The plot centers around a psychologist, recently widowed, who’s coming unstuck. One of his sons has developed an ugly drug habit right under his distracted father’s nose, but his dad just keeps giving him money and doesn’t ask questions. At the same time, the psychologist’s brother, who was sentenced to two life terms for the murders of their parents, aunt, and uncle, is exonerated when DNA analysis is done. Simultaneously a patient of Dan’s comes to him with questions about a series of drowning of drunken college boys that he says he believes are linked. At first, Dan assumes these are paranoid ramblings, but over the course of time, the patient begins to assume greater and still greater importance in Dan’s life, until the reader begins to wonder which of the characters is the psychologist and which is the patient.
The quality of the prose is surreal and at times, dreamlike.

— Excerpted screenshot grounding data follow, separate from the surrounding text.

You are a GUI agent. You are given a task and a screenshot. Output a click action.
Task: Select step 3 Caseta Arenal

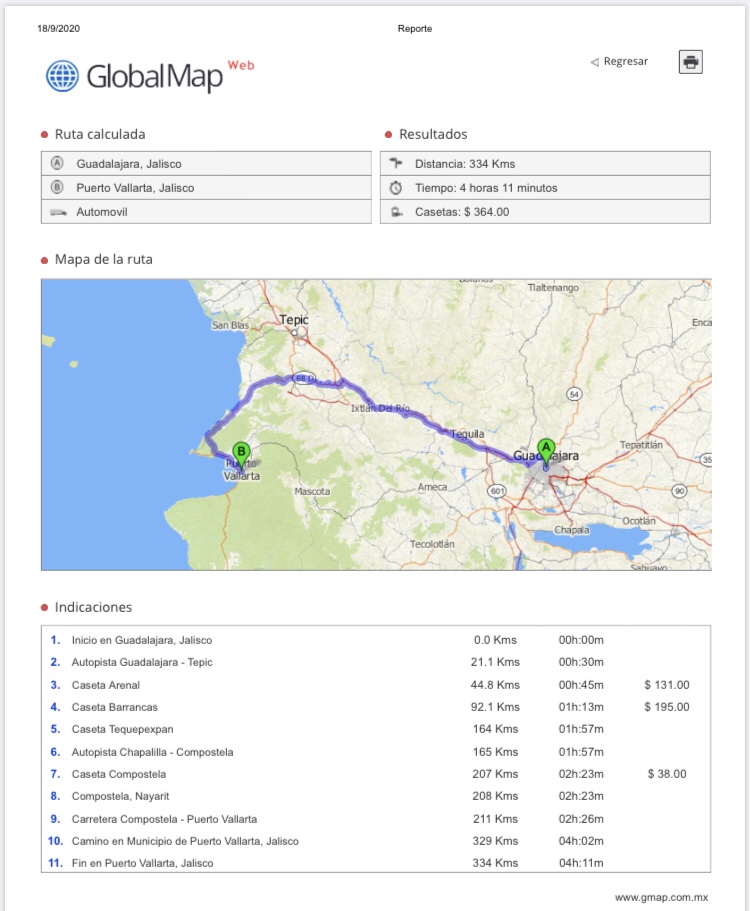click(105, 685)
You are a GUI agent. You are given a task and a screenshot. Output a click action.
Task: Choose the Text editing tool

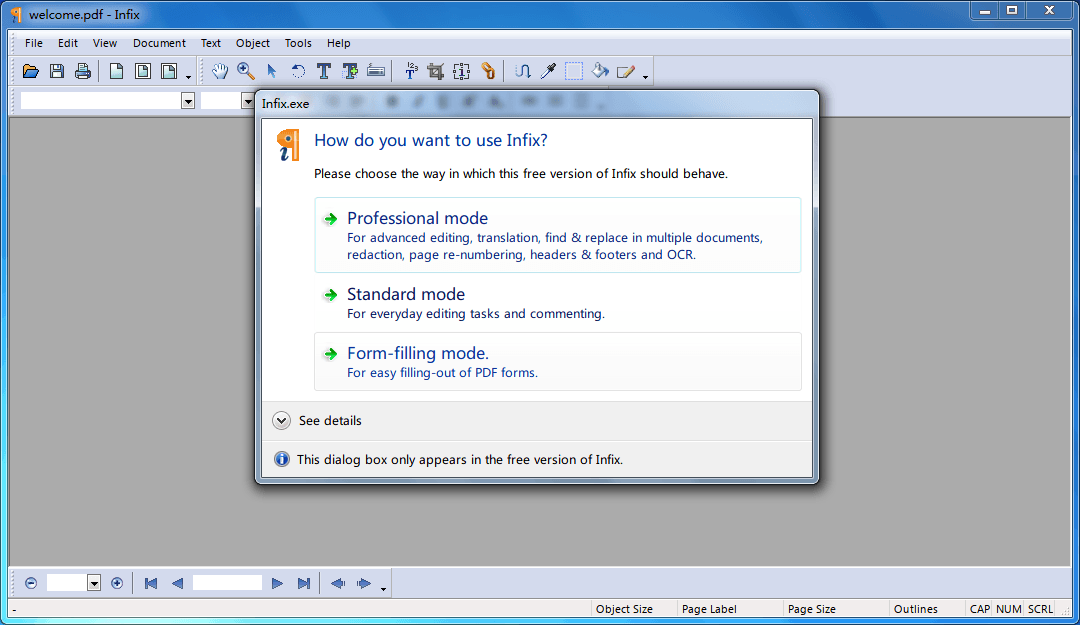[324, 71]
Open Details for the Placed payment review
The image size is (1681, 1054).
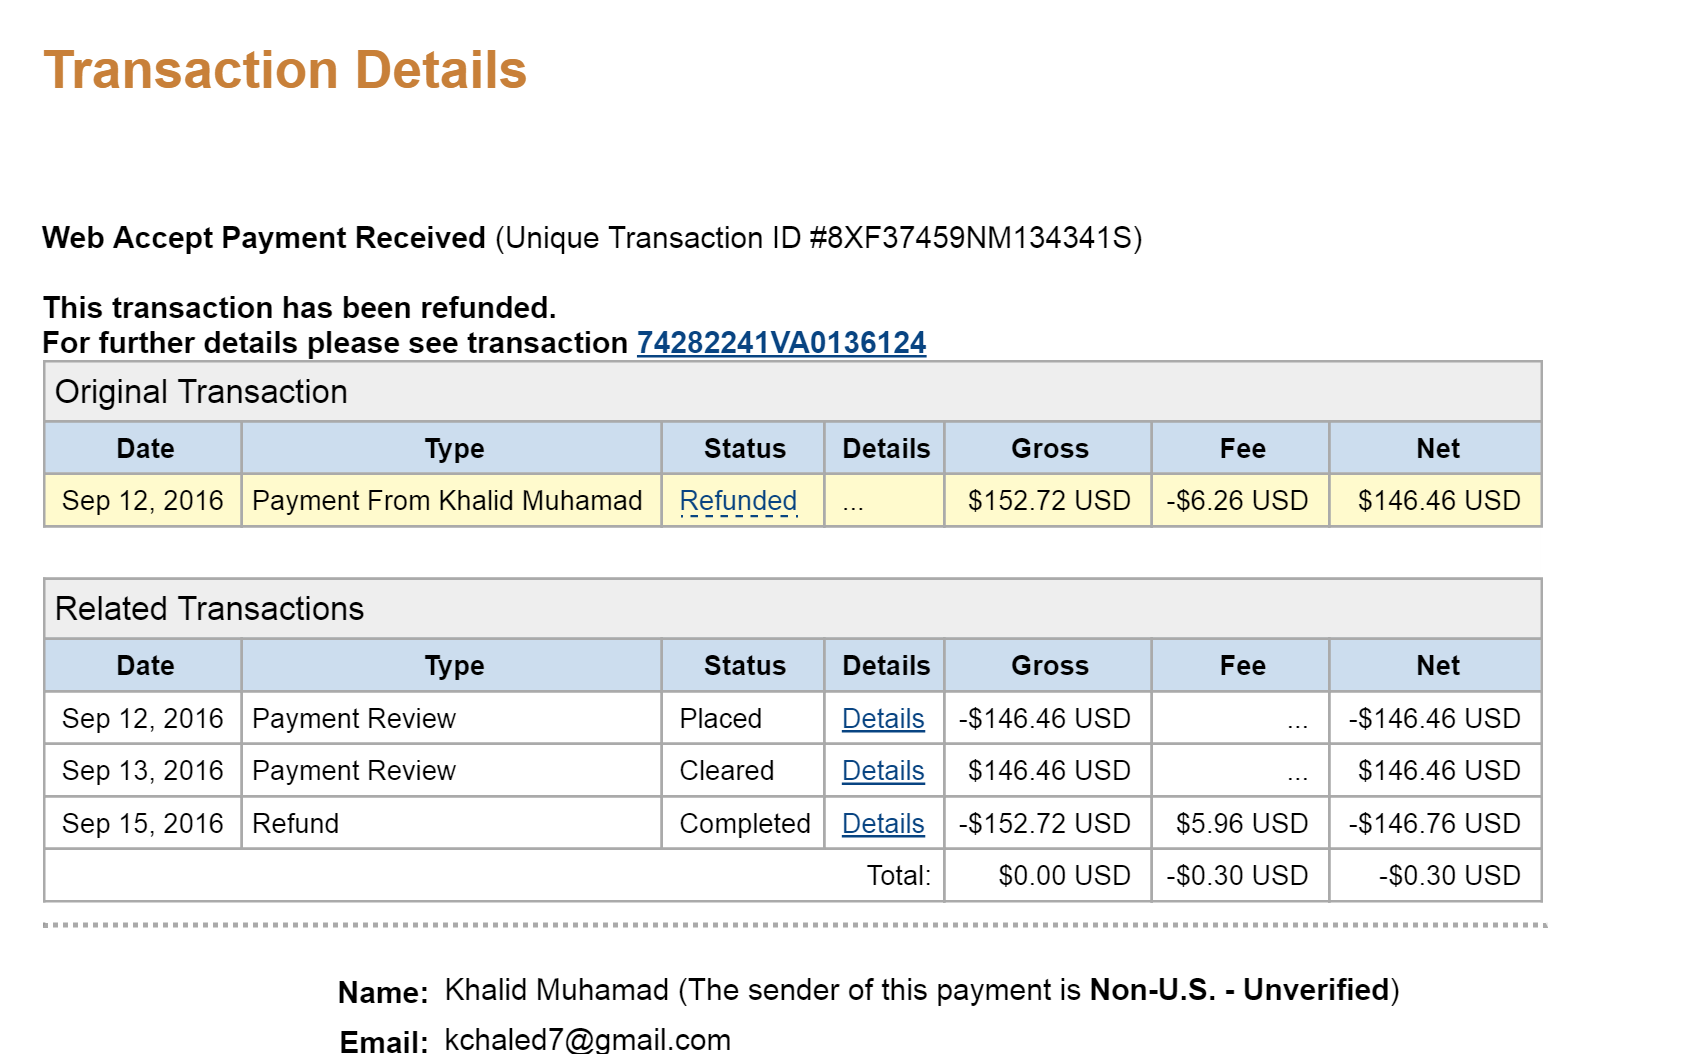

Every reader has a threshold for the level of violence he or she can sustain before a book ceases to be deliciously creepy and instead becomes a thing we wish we never read. I knew when I hit the term “snuff film” before the twenty percent mark that I might be in trouble, but it was a passing reference and since I had an obligation to the author and publisher, I brushed it off and kept reading. I read multiple books at a time, usually half a dozen or so, and I found that this book was the one that I just didn’t want to read. With the publication date upon me, I forced myself through to the end, and have been slightly queasy ever since.
I didn’t have any fun here; it was just too disturbing.
I want to be fair, and so I read carefully in order to see whether there are any clever literary nuances that might improve my rating, and the second star is included here because of some interesting and innovative stylistic tools that are employed. I liked the triple narrative that appears to be taking place simultaneously, and am interested in the business employed with sentence endings that begins with the father and ends with someone else.
The story’s ending is both unpleasant and disappointing, in that it doesn’t present any sort of epiphany or surprise. My reaction to the end of this whole unfortunate thing is, “Oh.”
None of this means that you won’t like this story. There’s a lot of buzz right now about the now discredited belief in Satanic rituals that were in the news during the 1980s, and if this is in your wheelhouse, maybe you’ll like the book. If your tastes run way out on the edge of horror, you might find it more appealing than I do. On the other hand, it won’t make the ending any less anticlimactic.
Recommended to those interested in extreme horror stories and with a bottomless wallet, or that can read it free or cheaply.